Menstrual Disorders

Menstrual disorders are conditions that affect the normal menstrual cycle in women. Menstrual disorders affect the overall quality of life and daily routine of women. Several women with menstrual disorders are unable to get pregnant.

Our Offerings

  • Regulation of the menstrual cycle: Management of an irregular menstrual cycle and related symptoms involves medications and surgical interventions. The medications include hormonal birth control for regulating the menstrual cycle, pain relievers to reduce pain, hormonal therapy in case menstrual dysregulation is due to perimenopause, and antibiotics to treat infections. The surgical interventions include endometrial ablation, myomectomy (removal of uterine fibroids), and hysterectomy (removal of the uterus).
  • Heavy Menstrual Bleeding: Some women experience heavy or prolonged bleeding during menstruation. This may be due to ovarian dysfunction, hormonal imbalance, uterine fibroids, cancer, pregnancy complications, intrauterine device implantation, polyps, or underlying diseases related to the kidney or liver. Complications of menorrhagia (heavy and/or prolonged bleeding) include severe pain and anemia (due to significant blood loss).
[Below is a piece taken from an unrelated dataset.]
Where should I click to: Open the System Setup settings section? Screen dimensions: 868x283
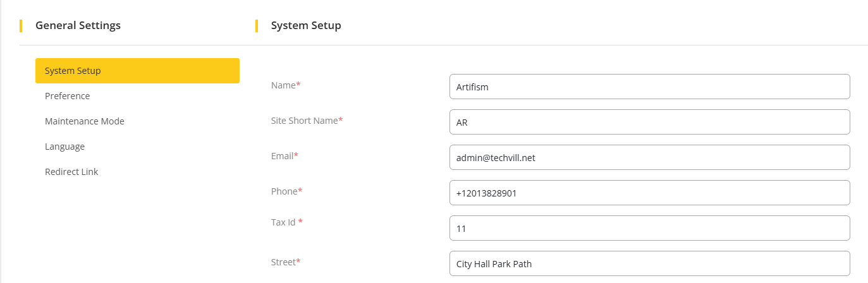[137, 71]
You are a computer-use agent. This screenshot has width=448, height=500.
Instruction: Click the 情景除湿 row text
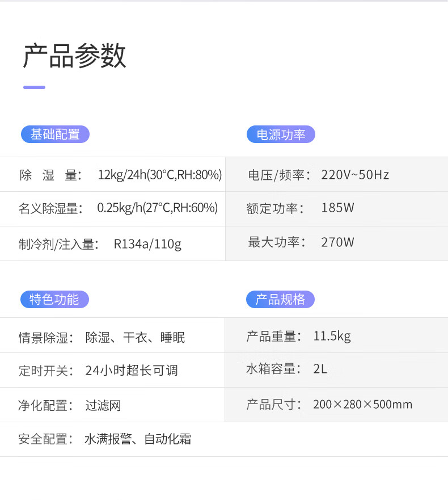pos(102,337)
  • Absent Menstrual Bleeding: It is also known as amenorrhea. In some situations, such as during pregnancy, breastfeeding, menopause, and before puberty, amenorrhea is normal. Most women with amenorrhea do not have ovulation, leading to infertility. Other symptoms that accompany amenorrhea include excess body hair, increased muscle size, and a deepened voice.
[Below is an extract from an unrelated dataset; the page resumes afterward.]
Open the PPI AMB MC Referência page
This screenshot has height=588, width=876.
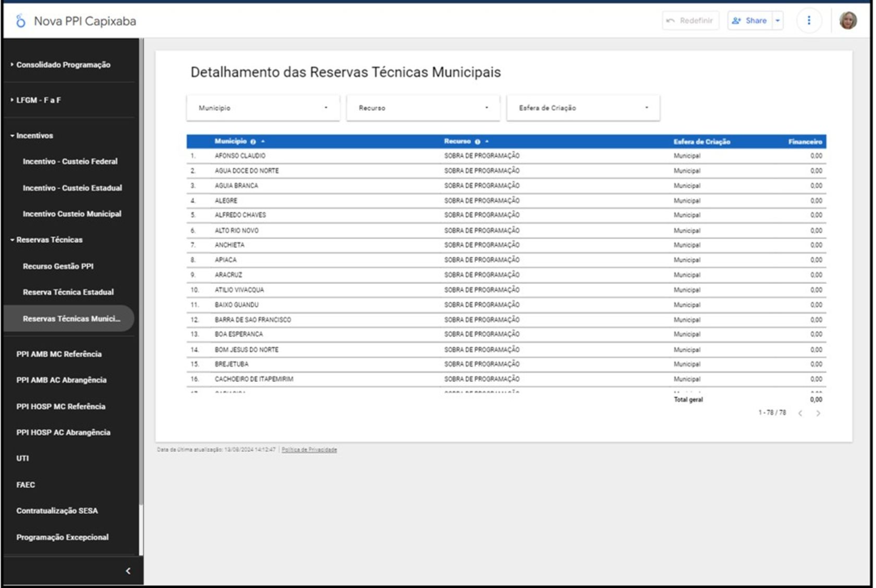tap(59, 354)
  • Oligomenorrhea: It is indicated by inconsistent and irregular menstrual bleeding. Several underlying medical conditions cause oligomenorrhea. These include polycystic ovarian syndrome, Cushing syndrome, pelvic inflammatory disease, Asherman syndrome, and type 1 diabetes mellitus.
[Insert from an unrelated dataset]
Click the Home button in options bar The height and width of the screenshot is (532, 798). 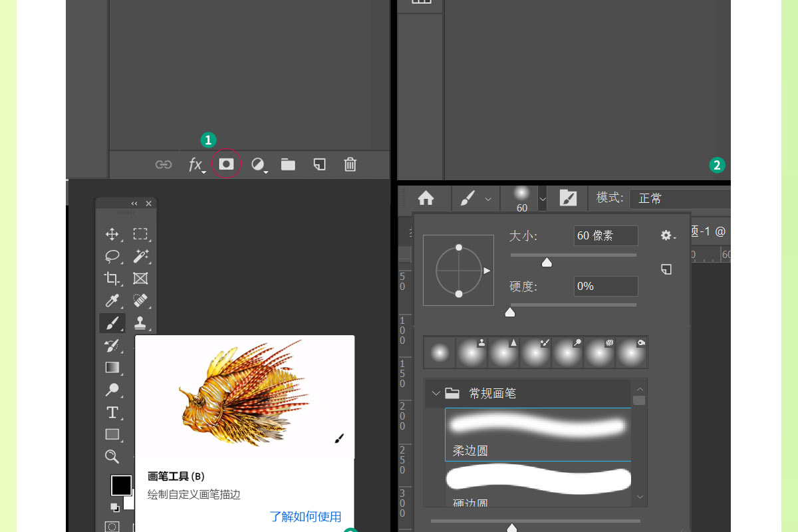pyautogui.click(x=425, y=198)
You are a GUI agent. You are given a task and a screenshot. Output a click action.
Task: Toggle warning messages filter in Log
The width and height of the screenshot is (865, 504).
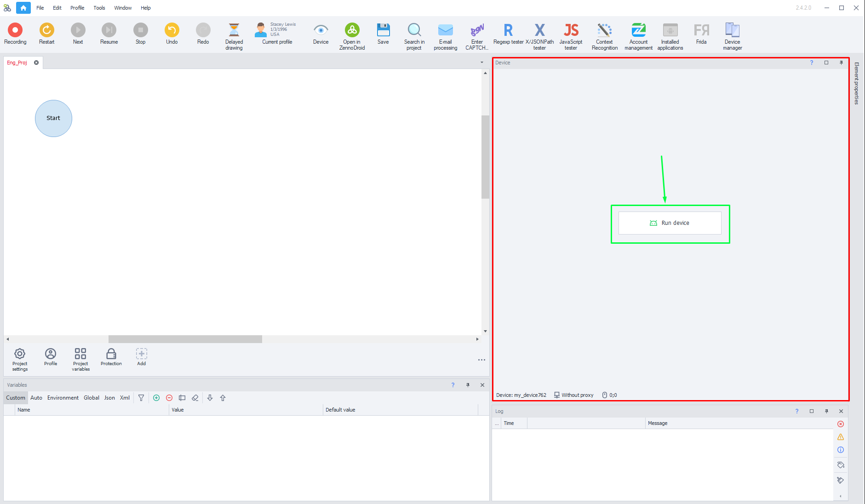click(841, 437)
  • Dysmenorrhea: Women with dysmenorrhea experience painful menstrual periods. There are two types of dysmenorrhea, i.e., primary and secondary. Primary dysmenorrhea involves recurrent menstrual cramps and is not caused by any underlying condition. Secondary dysmenorrhea is caused due to underlying conditions, such as infection or any disease related to the female reproductive system.